14. The data processing method according to claim 1, characterized in that, The processing device includes a second number of processing unit groups, wherein the first attention sub-result, the second attention sub-result, and the third attention sub-result are respectively an M×N first attention matrix, a second attention matrix, and a third attention matrix; The step of generating an attention result based on the first attention sub-result, the second attention sub-result, and the third attention sub-result includes: The first attention matrix, the second attention matrix, and the third attention matrix are superimposed to obtain the M×N superimposed attention matrix corresponding to the processing unit; The attention result is generated based on the superimposed attention matrix corresponding to the processing units with the same index in the second number of processing unit groups.

15. The data processing method according to claim 14, characterized in that, The second number is L; The attention result is generated based on the superimposed attention matrix corresponding to the processing units with the same index in the second number of processing unit groups, including: The rows of the superimposed attention matrix are divided according to a second number to obtain a second number of (M / L)×N attention submatrices; The first attention submatrix corresponding to the processing unit group in the second number of attention submatrixes is retained, and the second attention submatrix corresponding to the other processing unit groups in the second number of attention submatrixes is sent to the processing unit with the same index in the other processing unit groups; Receive the third attention sub-matrix sent by the processing unit with the same sequence number in the other processing unit group, and integrate the retained first attention sub-matrix and the received third attention sub-matrix into a fourth attention sub-matrix of (M / L)×NL. The fourth attention submatrix is ​​determined as the attention result.

16. A data processing apparatus, characterized in that, Applied to a processing device comprising a group of processing units, the group of processing units comprising a first number of processing units, the data processing apparatus comprising: A first acquisition unit is used to acquire target application data, wherein the target application data has a text sequence and an image sequence. The first generation unit is configured to, based on each processing unit, generate a text subsequence for processing by the processing unit based on the text sequence, generate an image subsequence for processing by the processing unit based on the image sequence, and generate a combined subsequence based on the text subsequence and the image subsequence; An attention calculation unit is used to perform attention calculation based on the target query corresponding to the combined subsequence of the processing unit, the target key-value pairs corresponding to the text subsequence and the image subsequence of the processing unit, respectively, to obtain a first attention sub-result and a second attention sub-result.
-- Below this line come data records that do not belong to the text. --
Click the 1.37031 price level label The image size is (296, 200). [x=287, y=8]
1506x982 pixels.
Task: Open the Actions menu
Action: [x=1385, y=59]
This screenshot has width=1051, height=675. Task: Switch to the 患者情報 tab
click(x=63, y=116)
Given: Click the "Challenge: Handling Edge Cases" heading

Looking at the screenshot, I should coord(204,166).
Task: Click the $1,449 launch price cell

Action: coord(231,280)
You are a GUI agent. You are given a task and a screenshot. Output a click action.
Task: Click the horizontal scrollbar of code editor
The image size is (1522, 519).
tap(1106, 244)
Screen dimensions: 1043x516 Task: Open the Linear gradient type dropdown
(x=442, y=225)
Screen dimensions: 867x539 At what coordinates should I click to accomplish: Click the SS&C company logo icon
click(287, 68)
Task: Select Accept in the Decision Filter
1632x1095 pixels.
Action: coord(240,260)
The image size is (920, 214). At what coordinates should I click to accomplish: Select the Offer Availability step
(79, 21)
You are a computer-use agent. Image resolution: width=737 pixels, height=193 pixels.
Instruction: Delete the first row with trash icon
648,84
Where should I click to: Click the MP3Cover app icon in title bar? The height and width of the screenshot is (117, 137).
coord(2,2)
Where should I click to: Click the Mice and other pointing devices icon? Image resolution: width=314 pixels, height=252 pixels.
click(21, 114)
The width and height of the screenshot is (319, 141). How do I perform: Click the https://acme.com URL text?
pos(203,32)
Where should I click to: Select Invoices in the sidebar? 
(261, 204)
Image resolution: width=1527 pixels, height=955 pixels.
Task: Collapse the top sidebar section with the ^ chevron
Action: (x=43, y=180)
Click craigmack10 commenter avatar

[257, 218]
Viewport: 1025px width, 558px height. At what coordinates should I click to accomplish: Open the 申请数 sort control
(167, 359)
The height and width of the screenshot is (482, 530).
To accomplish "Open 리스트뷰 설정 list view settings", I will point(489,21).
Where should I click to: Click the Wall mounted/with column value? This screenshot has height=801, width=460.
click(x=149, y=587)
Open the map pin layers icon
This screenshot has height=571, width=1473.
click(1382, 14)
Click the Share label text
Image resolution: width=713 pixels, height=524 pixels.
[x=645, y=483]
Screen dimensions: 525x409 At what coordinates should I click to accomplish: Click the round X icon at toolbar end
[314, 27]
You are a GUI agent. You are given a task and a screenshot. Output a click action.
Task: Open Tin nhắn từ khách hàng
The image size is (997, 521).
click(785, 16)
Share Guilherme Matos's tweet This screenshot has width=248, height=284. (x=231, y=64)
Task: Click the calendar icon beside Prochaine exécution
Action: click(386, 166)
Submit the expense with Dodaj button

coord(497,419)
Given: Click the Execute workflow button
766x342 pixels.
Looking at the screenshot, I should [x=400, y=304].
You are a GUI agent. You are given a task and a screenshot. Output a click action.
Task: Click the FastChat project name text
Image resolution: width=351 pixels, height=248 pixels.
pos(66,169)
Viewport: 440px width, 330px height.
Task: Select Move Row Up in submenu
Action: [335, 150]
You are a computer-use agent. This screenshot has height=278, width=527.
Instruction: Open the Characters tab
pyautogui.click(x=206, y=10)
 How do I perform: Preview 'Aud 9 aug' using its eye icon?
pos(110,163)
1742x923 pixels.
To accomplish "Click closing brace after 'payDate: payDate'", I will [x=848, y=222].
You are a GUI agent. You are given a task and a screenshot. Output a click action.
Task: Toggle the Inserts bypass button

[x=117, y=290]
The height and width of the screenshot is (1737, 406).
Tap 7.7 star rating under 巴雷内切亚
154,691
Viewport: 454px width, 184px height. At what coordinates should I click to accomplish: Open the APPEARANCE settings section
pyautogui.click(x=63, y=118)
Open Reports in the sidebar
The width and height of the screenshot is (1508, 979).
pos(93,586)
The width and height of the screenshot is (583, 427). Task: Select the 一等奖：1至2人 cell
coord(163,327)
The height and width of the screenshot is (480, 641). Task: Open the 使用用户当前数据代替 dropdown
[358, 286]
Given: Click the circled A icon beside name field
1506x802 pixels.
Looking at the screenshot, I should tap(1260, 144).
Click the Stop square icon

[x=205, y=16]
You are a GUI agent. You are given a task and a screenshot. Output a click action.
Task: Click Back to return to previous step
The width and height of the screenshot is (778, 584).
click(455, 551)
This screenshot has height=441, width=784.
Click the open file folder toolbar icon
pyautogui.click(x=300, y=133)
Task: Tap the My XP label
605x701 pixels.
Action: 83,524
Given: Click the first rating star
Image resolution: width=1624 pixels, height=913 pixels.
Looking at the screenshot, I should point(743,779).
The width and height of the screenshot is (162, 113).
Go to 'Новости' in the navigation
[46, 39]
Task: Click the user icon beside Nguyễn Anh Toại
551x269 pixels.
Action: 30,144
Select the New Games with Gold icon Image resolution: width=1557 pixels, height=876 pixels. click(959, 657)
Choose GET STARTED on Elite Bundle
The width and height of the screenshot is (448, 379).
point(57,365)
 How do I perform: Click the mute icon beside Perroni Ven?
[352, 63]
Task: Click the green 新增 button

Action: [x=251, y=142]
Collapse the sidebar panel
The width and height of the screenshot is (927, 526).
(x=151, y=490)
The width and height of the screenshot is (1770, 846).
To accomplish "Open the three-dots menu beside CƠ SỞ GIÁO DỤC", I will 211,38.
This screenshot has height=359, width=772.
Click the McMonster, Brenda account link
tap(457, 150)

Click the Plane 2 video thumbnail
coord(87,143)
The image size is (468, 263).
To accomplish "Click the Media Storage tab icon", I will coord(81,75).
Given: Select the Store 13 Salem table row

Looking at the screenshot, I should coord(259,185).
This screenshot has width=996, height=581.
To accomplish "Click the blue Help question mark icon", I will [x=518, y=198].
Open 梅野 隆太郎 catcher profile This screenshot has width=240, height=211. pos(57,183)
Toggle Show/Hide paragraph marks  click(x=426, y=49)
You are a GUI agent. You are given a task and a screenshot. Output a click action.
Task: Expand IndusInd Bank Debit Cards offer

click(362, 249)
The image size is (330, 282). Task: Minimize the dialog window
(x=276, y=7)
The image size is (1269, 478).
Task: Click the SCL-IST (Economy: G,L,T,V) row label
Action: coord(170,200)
The second acquisition unit is used to acquire image sub-sequences of other processing units among the first number of processing units through the processing unit, and to perform attention calculation based on the target query corresponding to the combined sub-sequence of the processing unit and the target key-value pair corresponding to the acquired image sub-sequence to obtain a third attention sub-result; The second generation unit is used to generate an attention result based on the first attention sub-result, the second attention sub-result, and the third attention sub-result.

17. An electronic device comprising a memory and a processor, wherein the memory stores a computer program, characterized in that, When the processor executes the computer program, it implements the data processing method according to any one of claims 1 to 15.

18. A computer-readable storage medium storing a computer program, characterized in that, When the computer program is executed by a processor, it implements the data processing method according to any one of claims 1 to 15.

19. A computer program product comprising a computer program that is read and executed by a processor of a computer device, causing the computer device to perform the data processing method according to any one of claims 1 to 15.